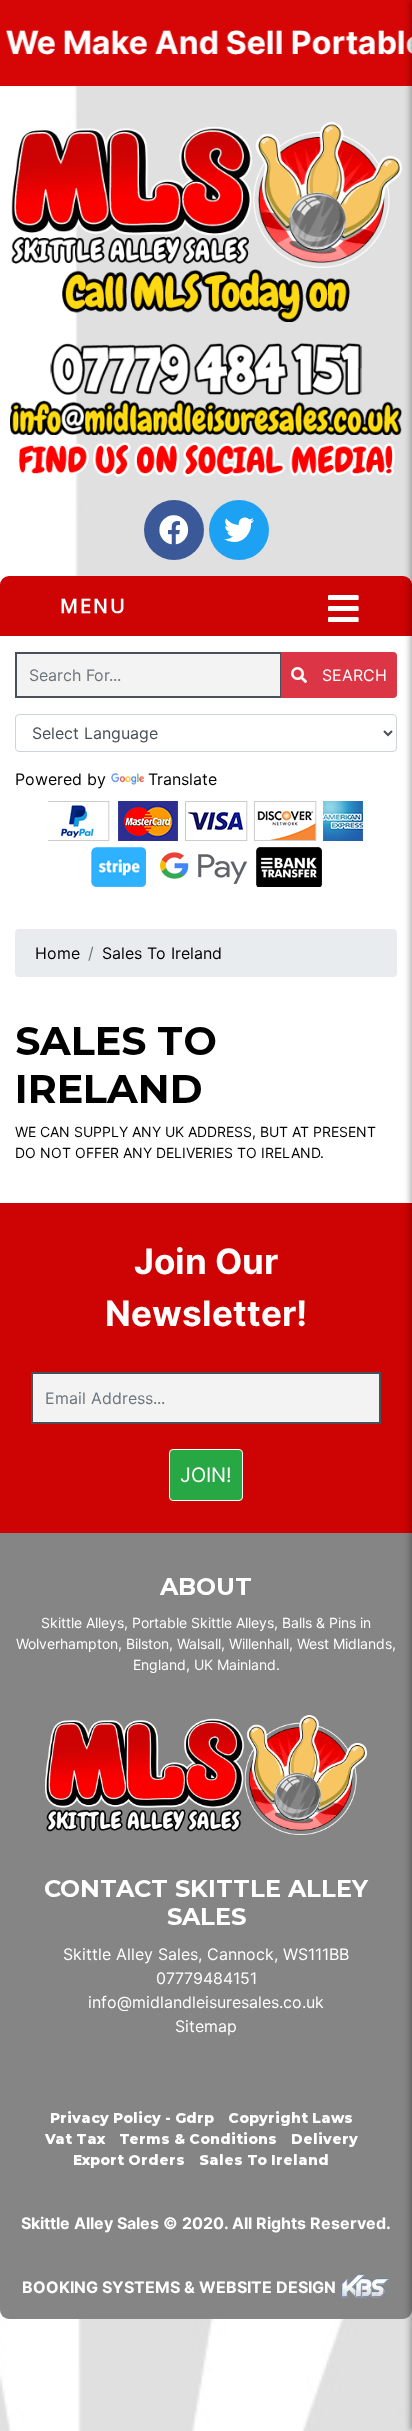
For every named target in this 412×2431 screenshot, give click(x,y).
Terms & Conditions (198, 2139)
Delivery (324, 2139)
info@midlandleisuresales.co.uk (206, 2002)
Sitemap (206, 2026)
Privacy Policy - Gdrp (132, 2118)
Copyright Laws (290, 2118)
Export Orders (129, 2160)
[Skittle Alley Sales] (206, 195)
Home (57, 953)
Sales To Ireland (162, 953)
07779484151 (206, 1978)
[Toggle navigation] (343, 609)
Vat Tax (75, 2139)
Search (352, 675)
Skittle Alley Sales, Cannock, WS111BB (206, 1954)
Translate (182, 779)
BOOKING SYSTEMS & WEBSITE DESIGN (179, 2287)
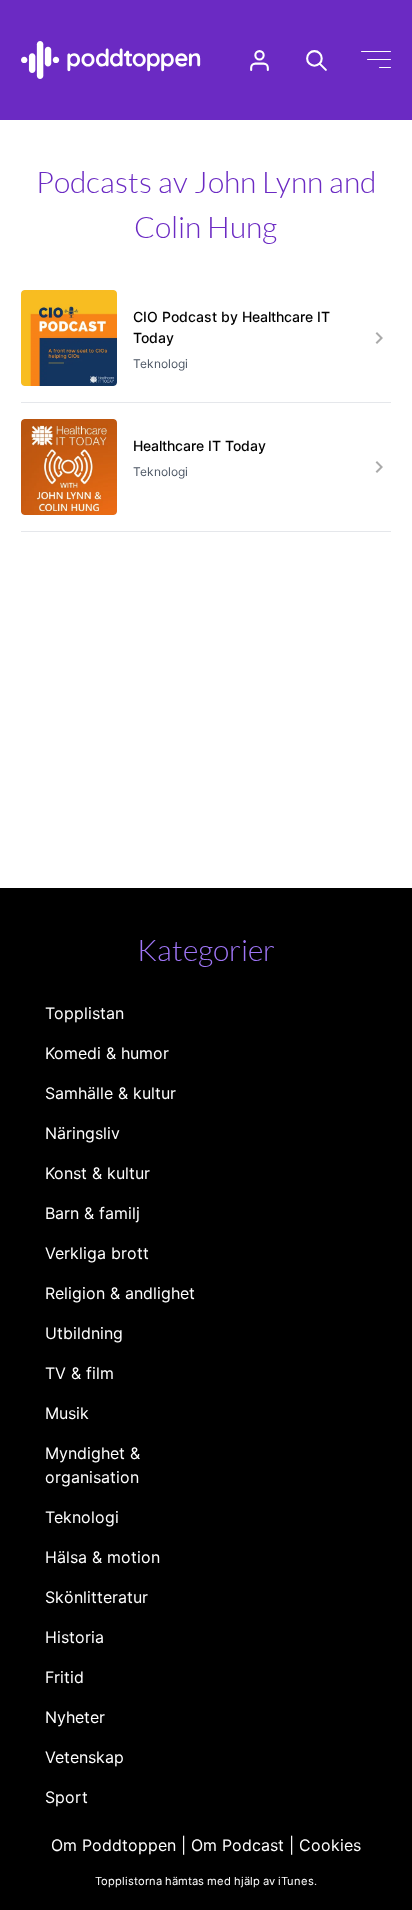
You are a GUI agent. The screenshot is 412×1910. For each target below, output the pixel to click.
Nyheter (75, 1717)
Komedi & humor (107, 1053)
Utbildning (84, 1333)
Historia (74, 1637)
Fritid (64, 1677)
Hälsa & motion (102, 1557)
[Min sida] (259, 60)
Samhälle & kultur (110, 1093)
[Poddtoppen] (111, 60)
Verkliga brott (97, 1253)
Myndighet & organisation (92, 1465)
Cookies (330, 1845)
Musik (67, 1413)
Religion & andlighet (120, 1293)
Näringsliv (82, 1133)
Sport (66, 1797)
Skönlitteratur (96, 1597)
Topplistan (84, 1013)
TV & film (79, 1373)
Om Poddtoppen (113, 1845)
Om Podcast (237, 1845)
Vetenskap (84, 1757)
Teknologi (82, 1517)
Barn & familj (92, 1213)
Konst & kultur (97, 1173)
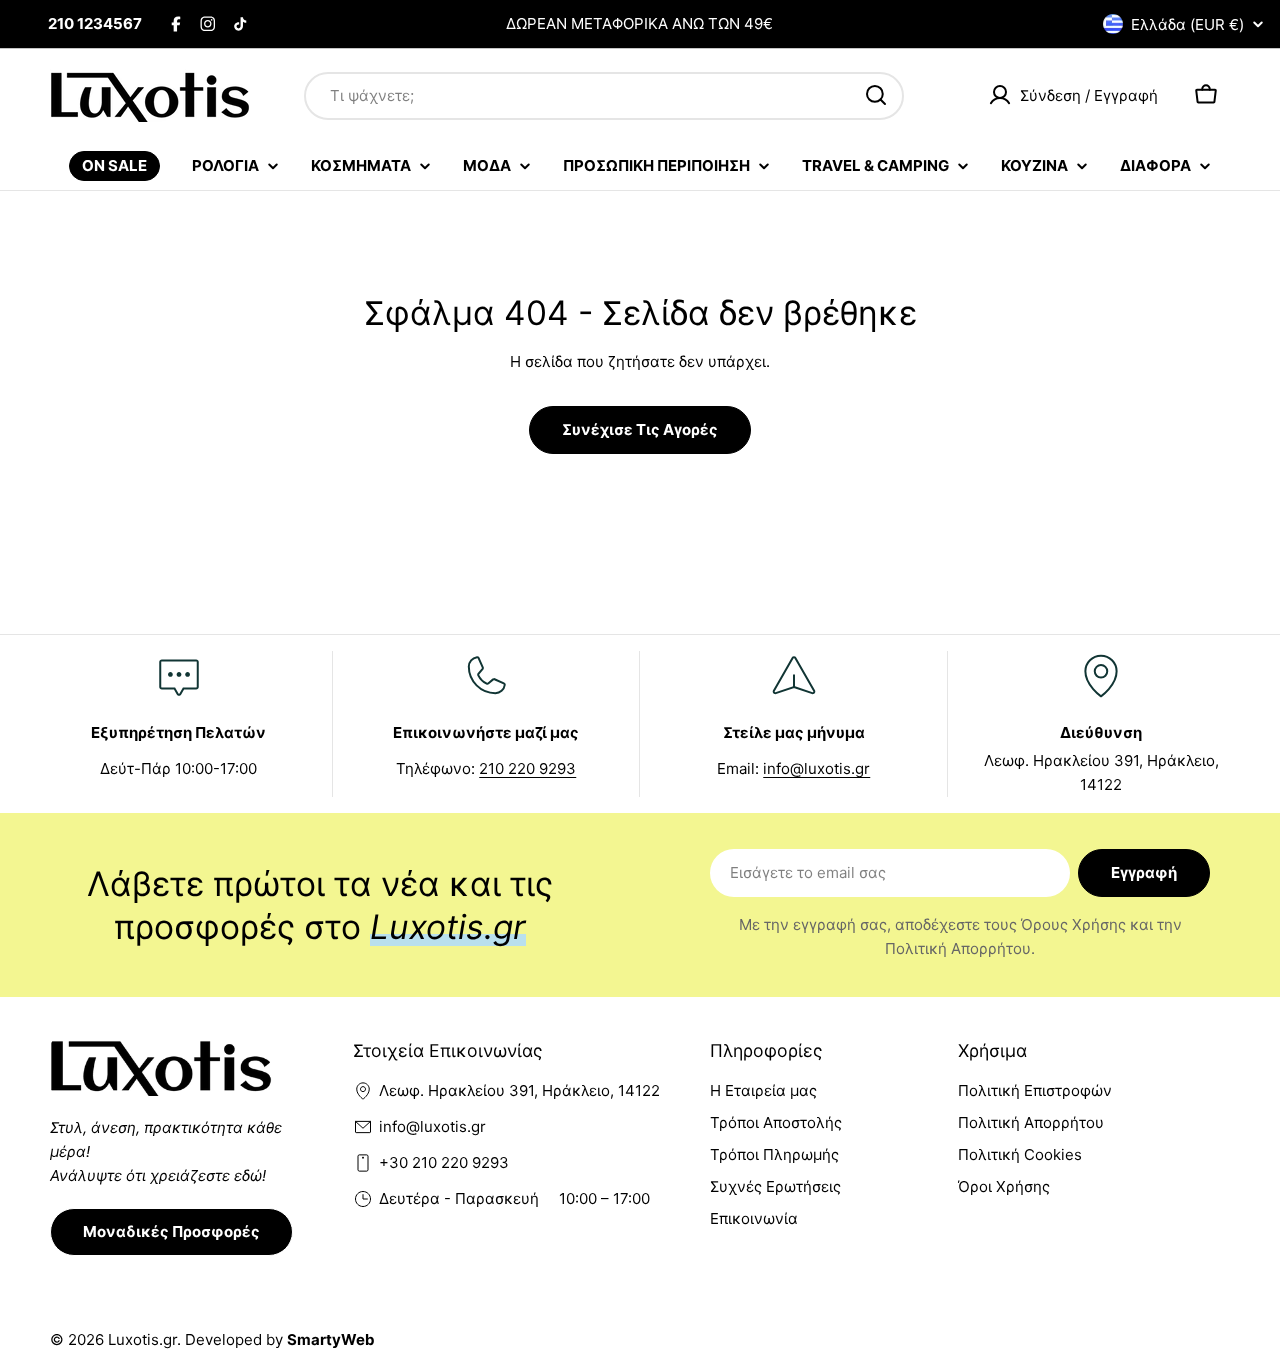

# # # #

*Exercise requirements*:
Reproduce each line in the listing above that mentions the string "Alley".

*Exercise response*:
[Skittle Alley Sales] (206, 195)
Skittle Alley Sales, Cannock, WS111BB (206, 1954)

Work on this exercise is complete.